Une semaine et un jour – Asaph Polonsky

Eyal et Vicky ont perdu leur fils unique. A la fin du Shiva’ah, les 7 jours de deuil dans la tradition juive, ils doivent reprendre leur vie. Une longue journée pas comme les autres débute pour le couple…

Une semaine et un jour n’est à aucun moment un film larmoyant sur le deuil, c’est une tragi-comédie d’une grande élégance. Eyal (Shai Avivi), le père, récupère à l’hôpital un sachet d’herbe médicale comme « héritage ». A la maison, incapable de se rouler un joint, il fait appel au fils de son voisin et ami de son fils, Zooler (Tomer Kapon). La mère, Vicky (Evgenia Dodina), organise sa journée, hésite à reprendre son boulot d’instit, comme son mari elle navigue à vue.

Ce premier film d’Asaph Polonsky est une réussite. Le film ne cherche absolument pas une quelconque empathie et se refuse à tout sentimentalisme. C’est un couple sur la corde raide. Le père est un personnage bourru et un peu con sur les bords. Petit à petit, nous entrons dans sa vie et comprenons ses accès de colère. Colère qu’il exprime envers les autres: le chauffeur de taxi, ses voisins, mais surtout envers lui-même, envers sa vie, envers ce qu’il est. Il est dans l’incapacité d’exprimer ce qu’il ressent. La vie doit reprendre son cours, mais avec la disparition du fils elle n’a plus de sens, de but. Alors Eyal s’attache au fils des voisins Zooler, comme à un reflet de son fils disparu.

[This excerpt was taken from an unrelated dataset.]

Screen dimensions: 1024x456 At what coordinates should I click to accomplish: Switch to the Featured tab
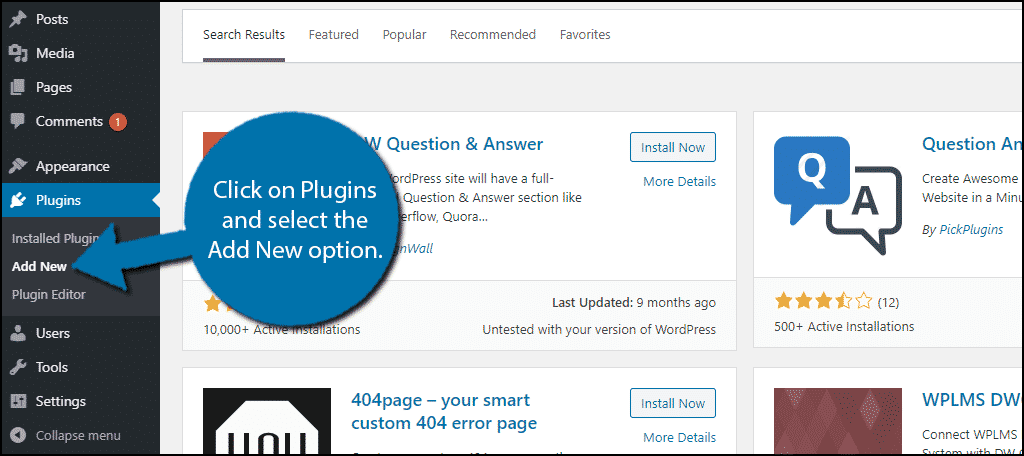(334, 35)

Une ligne invisible le sépare de sa femme. Ils vivent leur douleur chacun de son côté. Vicky tente de reconstruire son quotidien, de poursuivre tant bien que mal. Elle accepte le comportement de son mari. Elle-même n’arrive pas à trouver les mots pour exprimer ce vide en elle qui désormais va l’accompagner. Dans l’une des plus belles scènes du film, allongée sur le fauteuil du dentiste, une larme coule sur sa joue. Vicky accepte, que faire d’autre?, quand son fils est parti pour un voyage d’où l’on ne revient pas.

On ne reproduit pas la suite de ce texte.